**Goal**
Count the lines of the material below that contain the string "size", treating uppercase and lowercase letters as different. Give only the number.
----
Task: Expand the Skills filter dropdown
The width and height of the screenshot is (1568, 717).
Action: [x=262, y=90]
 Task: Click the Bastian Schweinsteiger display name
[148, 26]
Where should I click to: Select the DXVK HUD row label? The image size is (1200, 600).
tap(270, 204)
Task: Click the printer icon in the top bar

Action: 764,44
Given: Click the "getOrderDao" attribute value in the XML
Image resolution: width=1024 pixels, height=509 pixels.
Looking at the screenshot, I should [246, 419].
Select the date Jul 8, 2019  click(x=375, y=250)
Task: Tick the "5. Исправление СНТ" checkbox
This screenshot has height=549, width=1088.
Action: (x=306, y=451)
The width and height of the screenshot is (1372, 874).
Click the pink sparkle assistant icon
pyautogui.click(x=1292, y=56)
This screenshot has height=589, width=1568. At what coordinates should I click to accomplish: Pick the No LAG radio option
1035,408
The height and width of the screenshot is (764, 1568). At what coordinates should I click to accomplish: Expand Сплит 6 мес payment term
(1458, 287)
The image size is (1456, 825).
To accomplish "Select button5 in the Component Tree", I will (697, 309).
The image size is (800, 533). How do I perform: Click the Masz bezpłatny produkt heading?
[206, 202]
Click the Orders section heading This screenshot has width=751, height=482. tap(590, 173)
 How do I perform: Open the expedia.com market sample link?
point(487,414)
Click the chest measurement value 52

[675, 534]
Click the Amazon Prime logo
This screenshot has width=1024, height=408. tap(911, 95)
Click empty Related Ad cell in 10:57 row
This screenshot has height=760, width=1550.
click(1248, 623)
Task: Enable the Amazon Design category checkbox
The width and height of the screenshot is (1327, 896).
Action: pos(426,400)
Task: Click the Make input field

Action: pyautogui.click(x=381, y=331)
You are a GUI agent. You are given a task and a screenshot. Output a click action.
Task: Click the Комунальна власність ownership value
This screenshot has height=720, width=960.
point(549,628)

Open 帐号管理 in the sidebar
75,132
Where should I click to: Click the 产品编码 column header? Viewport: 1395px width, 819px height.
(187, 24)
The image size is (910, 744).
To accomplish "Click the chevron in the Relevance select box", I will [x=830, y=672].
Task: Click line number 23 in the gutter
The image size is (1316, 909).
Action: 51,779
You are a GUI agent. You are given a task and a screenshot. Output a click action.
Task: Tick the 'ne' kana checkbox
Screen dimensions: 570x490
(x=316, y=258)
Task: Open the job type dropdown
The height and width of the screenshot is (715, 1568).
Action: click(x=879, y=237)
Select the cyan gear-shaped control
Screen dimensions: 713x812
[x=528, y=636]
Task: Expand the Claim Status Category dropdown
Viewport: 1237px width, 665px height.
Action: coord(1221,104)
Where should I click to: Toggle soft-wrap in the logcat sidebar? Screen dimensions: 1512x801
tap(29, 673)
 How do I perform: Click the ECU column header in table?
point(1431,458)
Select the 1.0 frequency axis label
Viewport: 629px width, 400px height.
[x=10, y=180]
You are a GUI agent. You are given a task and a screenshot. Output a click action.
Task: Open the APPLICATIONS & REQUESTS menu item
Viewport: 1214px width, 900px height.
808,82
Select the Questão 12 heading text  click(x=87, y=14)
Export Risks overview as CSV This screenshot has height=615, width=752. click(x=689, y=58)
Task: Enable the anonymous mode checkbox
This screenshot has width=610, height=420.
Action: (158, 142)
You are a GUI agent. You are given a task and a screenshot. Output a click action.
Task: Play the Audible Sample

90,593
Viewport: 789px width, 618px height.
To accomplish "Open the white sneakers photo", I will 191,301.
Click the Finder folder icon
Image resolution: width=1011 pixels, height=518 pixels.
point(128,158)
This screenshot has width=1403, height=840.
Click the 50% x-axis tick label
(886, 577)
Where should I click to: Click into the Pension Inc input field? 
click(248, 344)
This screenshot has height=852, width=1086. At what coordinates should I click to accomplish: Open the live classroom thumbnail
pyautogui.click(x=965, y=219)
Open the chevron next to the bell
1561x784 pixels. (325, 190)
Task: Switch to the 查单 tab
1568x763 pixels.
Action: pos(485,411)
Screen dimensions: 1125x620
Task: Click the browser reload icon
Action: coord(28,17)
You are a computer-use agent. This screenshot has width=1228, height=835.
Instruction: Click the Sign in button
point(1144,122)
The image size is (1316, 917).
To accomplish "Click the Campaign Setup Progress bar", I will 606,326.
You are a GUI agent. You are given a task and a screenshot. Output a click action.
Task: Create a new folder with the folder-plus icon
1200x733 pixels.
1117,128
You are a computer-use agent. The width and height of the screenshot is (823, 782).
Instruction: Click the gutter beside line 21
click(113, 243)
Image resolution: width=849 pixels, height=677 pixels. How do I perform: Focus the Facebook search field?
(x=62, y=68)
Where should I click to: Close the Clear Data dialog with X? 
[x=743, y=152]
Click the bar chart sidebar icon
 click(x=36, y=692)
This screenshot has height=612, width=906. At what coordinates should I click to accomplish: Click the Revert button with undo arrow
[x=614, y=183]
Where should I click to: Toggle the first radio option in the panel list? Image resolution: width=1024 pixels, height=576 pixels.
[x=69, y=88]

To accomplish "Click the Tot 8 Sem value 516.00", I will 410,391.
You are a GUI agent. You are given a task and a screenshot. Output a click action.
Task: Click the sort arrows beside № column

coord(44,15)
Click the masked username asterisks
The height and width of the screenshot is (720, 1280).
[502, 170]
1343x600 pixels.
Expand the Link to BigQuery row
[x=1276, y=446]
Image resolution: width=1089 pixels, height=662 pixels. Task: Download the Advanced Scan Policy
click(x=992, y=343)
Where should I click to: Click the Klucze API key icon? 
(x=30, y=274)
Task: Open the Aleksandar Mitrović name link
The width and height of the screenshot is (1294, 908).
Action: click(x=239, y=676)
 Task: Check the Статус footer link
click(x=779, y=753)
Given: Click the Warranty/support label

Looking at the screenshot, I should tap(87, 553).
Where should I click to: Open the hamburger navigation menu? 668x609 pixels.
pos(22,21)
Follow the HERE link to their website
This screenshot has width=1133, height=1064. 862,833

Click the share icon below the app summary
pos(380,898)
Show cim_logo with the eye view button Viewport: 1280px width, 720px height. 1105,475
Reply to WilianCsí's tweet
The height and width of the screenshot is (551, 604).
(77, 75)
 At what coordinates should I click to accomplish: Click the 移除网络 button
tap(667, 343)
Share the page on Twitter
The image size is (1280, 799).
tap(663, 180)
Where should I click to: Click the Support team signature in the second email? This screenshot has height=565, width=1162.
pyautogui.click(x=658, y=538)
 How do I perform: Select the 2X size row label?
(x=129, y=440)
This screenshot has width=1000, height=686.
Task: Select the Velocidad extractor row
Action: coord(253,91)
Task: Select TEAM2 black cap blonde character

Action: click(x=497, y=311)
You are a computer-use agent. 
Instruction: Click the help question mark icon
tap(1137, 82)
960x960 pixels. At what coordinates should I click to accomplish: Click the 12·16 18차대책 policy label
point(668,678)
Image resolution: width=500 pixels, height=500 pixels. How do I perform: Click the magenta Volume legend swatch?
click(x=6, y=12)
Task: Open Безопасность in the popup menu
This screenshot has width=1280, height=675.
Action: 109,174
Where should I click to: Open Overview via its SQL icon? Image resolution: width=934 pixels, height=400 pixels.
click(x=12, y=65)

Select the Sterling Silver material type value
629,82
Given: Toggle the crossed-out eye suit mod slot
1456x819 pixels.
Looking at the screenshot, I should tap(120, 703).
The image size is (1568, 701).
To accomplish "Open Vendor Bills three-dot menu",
----
**Full output**
9